Nzanga et Kamerhe ont déposé leurs candidatures

La journée d’hier mercredi 07 septembre a été particulièrement marquée par le dépôt, par François- Joseph Nzanga Mobutu et Vital Kamerhe, de leurs candidatures à la présidentielle au Bureau de Réception et Traitement des Candidatures de la Commission Electorale Nationale (CENI) située au numéro 134 du Boulevard du 30 Juin, dans la commune de la Gombe, à un jet de pierres de l’immeuble Le Royal.

Ancien candidat malheureux à la présidentielle de 2006, au terme de laquelle il était sorti 4me, derrière Joseph Kabila, son beau-frère Jean-Pierre Bemba et le patriarche Antoine Gizenga, le fils du maréchal Mobutu veut tenter de nouveau sa chance. « Autorité morale » de l’UDEMO (Union des Démocrates Mobutistes), François-Joseph Nzanga, Vice-Premier ministre et Ministre de l’Emploi, Travail et Prévoyance Sociale dans le gouvernement formé par l’Alliance de la Majorité Présidentielle à l’issue des élections de 2006 s’est tapé une petite publicité au début de l’année, en se faisant révoquer du gouvernement par le Chef de l’Etat, pour désertion de poste (absence prolongée à l’étranger).

Pendant son séjour d’environ trois mois en Europe en effet, l’intéressé s’était attiré les foudres de l’entourage du Chef de l’Etat en accusant celui-ci de concentrer tous les pouvoirs et le gouvernement de n’avoir pas répondu aux attentes du peuple, après un mandat de cinq ans. Sur base de son éviction du gouvernement et du retrait de son parti de la famille politique de Kabila qu’il vient de déposer sa candidature sous le label de l’opposition.

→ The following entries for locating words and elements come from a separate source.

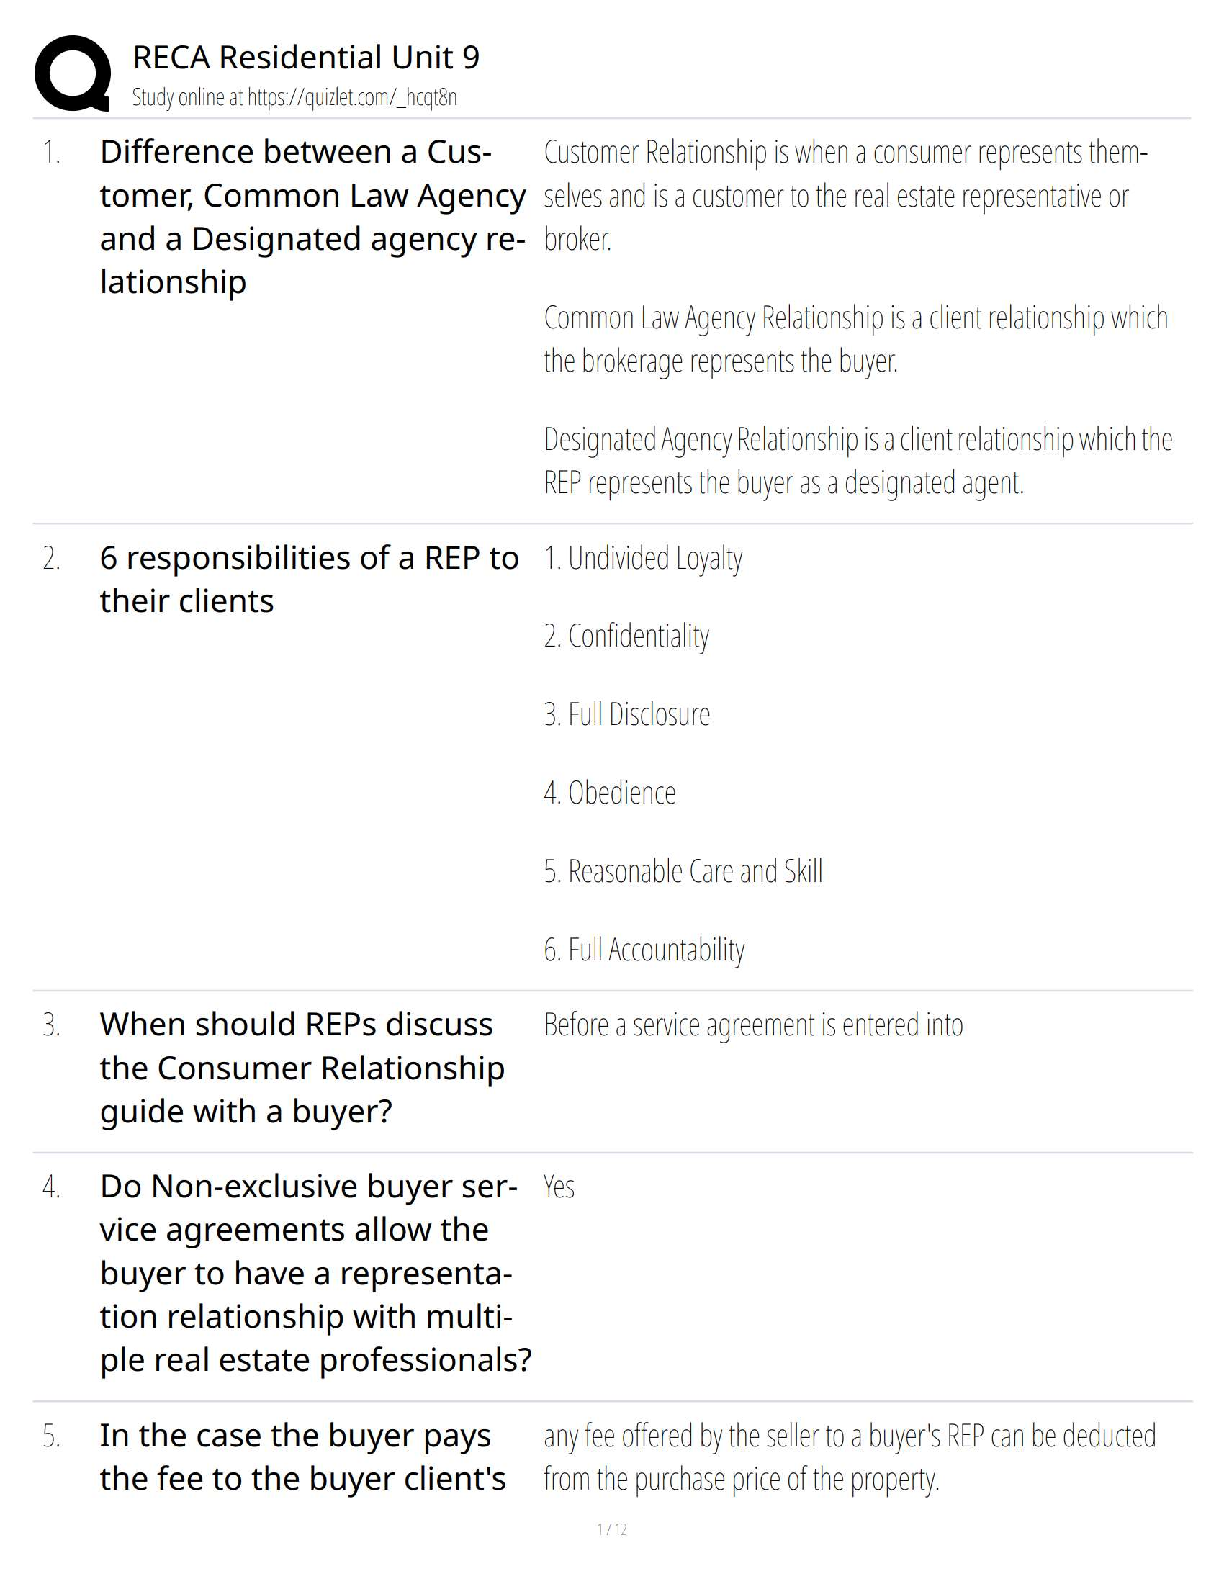Click the Customer Relationship definition paragraph
The height and width of the screenshot is (1584, 1224).
(x=845, y=196)
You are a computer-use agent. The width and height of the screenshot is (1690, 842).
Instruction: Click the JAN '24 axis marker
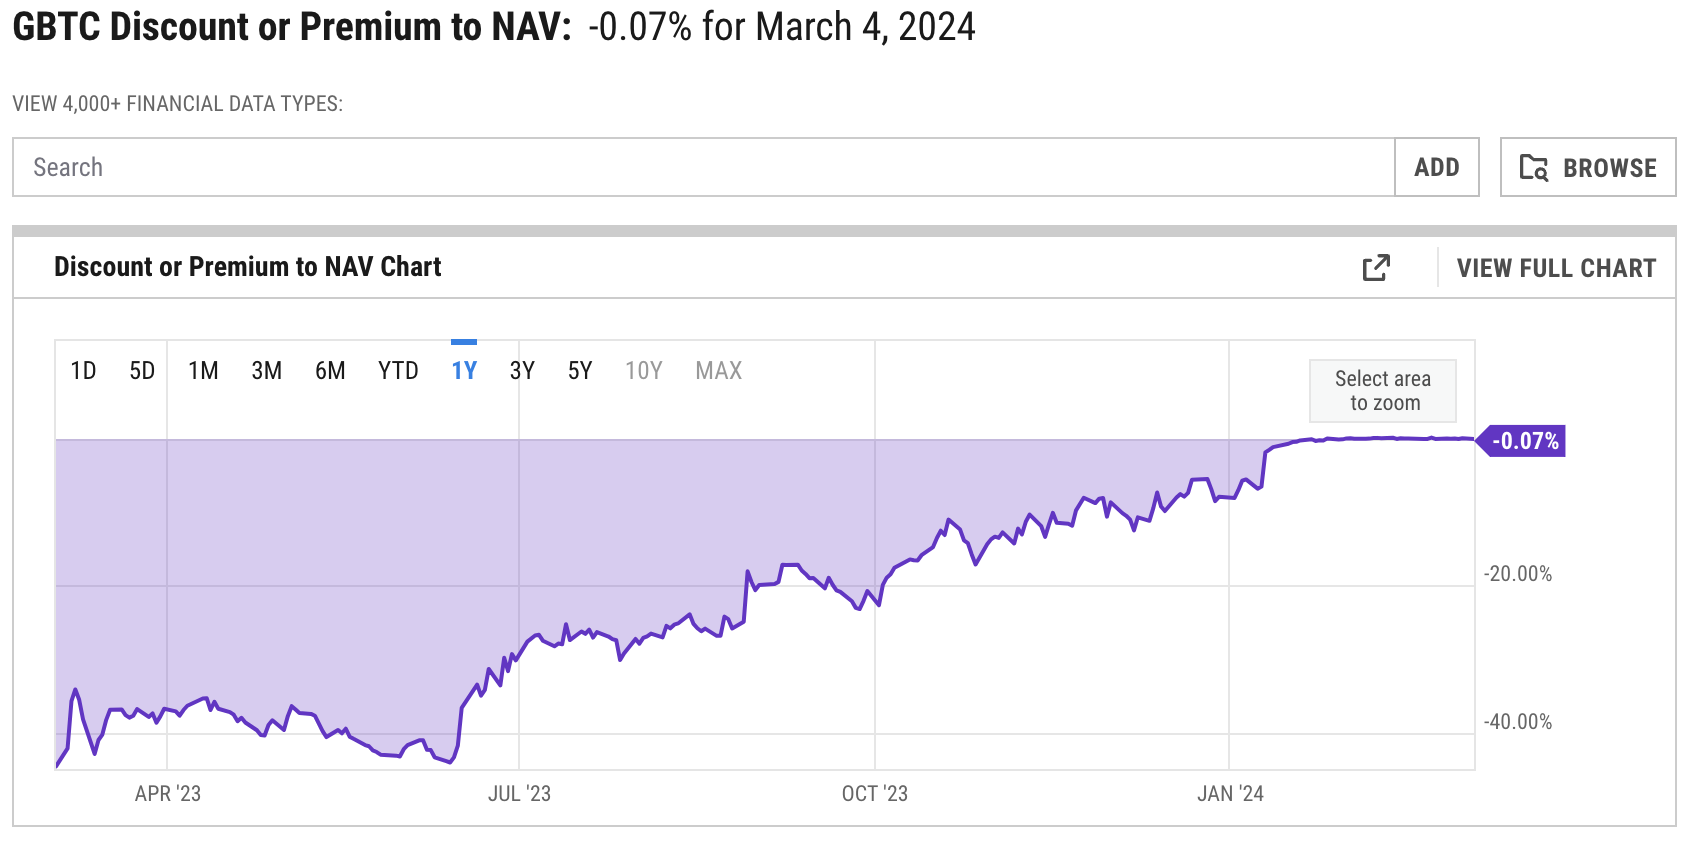(1230, 794)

Quant à Vital Kamerhe, ancien président de l’Assemblée Nationale, ancien Secrétaire Général du PPRD (Partie du Peuple pour la Reconstruction et la Démocratie) et ancien ministre de l’Information, il avait bruyamment démissionné de ce parti et renoncé à son mandat de député national en fin d’année 2011. Président national de l’UNC (Union pour la Nation Congolaise), il se fait passer aussi pour un opposant, en dépit de la controverse que suscite, au sein de sa famille politique, sa rupture avec Etienne Tshisekedi, plébiscité « Candidat commun » d’une large portion de l’opposition.